### Assigned task
Only some lines are wanted. Transcribe, exactly, the lines below from the line with "You are a computer-use agent. The image" up to and including the line with "Task: Click the Комментарии button".
● ● ● ● ● ● ●
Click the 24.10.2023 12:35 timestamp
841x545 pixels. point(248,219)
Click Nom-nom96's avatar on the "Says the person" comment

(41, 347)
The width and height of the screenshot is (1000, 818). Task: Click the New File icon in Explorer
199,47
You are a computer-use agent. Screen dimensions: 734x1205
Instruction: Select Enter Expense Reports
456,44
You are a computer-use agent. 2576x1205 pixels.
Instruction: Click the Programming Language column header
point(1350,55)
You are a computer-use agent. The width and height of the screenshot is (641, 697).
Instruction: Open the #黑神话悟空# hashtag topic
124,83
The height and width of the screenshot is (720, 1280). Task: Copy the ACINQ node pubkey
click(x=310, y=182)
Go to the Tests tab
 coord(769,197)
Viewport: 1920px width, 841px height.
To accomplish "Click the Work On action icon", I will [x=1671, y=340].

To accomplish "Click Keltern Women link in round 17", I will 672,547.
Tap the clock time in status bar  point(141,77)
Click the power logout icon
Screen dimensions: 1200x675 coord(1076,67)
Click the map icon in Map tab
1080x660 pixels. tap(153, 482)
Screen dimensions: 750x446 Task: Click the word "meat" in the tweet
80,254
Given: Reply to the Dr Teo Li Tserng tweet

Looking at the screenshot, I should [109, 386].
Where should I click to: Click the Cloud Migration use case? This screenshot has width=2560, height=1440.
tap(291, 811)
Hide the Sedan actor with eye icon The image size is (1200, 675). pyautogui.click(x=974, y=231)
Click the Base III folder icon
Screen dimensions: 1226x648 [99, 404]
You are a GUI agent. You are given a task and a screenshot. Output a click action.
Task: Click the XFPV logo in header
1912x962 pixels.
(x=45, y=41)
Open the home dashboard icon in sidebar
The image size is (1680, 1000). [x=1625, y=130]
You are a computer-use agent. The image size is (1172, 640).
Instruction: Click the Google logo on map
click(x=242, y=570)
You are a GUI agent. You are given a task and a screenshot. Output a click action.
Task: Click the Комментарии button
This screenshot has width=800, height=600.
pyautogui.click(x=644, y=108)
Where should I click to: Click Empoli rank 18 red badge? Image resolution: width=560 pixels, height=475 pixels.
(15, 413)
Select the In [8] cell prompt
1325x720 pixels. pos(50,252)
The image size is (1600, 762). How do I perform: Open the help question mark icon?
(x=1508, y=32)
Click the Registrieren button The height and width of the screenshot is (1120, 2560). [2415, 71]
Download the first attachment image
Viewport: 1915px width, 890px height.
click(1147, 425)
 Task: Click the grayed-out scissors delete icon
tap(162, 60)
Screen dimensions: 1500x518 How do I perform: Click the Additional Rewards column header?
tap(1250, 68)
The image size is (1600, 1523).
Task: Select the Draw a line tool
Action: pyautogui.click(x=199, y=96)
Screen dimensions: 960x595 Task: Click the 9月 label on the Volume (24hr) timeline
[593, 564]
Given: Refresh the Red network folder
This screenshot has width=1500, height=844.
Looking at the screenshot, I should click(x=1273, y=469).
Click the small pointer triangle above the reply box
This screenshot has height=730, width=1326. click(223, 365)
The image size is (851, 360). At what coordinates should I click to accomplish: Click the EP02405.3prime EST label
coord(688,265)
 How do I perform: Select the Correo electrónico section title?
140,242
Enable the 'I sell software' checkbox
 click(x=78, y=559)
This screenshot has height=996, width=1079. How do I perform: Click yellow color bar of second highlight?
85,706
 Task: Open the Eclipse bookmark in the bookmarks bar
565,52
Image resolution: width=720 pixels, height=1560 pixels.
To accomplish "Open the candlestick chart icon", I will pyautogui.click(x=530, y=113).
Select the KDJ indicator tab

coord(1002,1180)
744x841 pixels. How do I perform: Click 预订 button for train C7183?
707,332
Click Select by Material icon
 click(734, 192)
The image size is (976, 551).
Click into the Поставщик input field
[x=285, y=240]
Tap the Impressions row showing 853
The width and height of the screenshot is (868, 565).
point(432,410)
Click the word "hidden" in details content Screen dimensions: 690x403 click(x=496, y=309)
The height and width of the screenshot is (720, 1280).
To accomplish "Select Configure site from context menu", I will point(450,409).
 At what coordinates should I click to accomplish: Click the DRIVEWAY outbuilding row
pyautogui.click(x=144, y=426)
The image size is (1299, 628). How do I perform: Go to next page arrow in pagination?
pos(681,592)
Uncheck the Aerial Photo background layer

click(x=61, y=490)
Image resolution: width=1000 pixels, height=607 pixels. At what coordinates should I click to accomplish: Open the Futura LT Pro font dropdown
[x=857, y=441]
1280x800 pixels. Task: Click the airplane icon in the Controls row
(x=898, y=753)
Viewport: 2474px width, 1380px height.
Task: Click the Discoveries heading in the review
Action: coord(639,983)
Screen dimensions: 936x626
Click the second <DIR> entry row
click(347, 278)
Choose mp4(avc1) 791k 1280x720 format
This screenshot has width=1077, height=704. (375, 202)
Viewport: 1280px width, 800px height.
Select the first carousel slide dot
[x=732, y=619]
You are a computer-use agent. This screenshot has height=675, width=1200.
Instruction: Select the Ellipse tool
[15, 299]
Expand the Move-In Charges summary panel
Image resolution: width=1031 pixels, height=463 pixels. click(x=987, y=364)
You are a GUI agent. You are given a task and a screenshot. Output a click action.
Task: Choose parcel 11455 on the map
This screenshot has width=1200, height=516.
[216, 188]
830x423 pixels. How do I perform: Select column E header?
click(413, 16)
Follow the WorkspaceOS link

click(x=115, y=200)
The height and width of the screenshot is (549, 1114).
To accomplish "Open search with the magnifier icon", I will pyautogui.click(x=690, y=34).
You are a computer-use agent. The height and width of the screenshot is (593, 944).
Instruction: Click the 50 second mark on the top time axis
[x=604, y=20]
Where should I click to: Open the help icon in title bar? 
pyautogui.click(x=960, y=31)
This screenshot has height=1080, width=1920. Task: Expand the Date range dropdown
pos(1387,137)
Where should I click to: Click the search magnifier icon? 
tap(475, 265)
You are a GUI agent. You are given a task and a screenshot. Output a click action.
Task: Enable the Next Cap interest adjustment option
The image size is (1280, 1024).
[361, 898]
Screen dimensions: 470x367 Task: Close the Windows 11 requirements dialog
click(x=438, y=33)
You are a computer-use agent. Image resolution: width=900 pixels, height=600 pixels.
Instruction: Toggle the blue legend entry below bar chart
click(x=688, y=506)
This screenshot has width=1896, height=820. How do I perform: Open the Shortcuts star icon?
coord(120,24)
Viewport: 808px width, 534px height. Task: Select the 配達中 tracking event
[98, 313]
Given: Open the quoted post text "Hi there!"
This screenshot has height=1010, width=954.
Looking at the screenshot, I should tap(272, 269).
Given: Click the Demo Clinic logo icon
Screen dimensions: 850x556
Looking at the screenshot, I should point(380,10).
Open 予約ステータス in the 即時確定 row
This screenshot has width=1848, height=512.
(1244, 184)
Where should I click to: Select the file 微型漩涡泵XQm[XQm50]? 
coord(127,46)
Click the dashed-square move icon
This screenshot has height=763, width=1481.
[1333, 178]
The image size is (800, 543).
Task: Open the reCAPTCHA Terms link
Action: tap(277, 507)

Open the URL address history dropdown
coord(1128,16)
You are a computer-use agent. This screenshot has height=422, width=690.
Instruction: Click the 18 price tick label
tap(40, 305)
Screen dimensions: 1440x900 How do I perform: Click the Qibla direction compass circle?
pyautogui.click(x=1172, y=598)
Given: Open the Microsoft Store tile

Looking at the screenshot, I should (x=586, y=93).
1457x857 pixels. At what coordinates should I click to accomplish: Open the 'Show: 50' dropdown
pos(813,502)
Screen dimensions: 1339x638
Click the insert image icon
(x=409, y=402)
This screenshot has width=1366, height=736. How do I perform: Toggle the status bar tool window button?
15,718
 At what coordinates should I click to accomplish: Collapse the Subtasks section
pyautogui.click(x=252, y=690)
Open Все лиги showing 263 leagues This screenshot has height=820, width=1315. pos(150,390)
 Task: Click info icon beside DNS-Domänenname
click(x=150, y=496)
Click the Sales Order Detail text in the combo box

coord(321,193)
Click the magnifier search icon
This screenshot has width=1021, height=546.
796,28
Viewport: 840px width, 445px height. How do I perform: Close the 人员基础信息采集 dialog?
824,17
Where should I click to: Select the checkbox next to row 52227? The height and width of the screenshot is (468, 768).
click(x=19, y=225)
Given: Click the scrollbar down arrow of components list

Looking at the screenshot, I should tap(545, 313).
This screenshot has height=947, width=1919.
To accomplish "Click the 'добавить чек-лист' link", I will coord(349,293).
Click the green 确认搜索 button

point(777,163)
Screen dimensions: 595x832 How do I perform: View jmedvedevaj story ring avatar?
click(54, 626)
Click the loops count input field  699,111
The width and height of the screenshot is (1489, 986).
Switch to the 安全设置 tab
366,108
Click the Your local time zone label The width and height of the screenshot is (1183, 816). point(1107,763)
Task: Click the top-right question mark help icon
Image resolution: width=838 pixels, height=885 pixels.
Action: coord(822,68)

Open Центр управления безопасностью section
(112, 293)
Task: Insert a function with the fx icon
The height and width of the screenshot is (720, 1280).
● ● ● ● ● ● ●
### Answer to the exercise
You are a computer-use agent. The image size is (1172, 640).
Instruction: Click the Google logo on map
click(x=242, y=570)
You are a GUI agent. You are given a task and a screenshot. Output a click action.
Task: Click the Комментарии button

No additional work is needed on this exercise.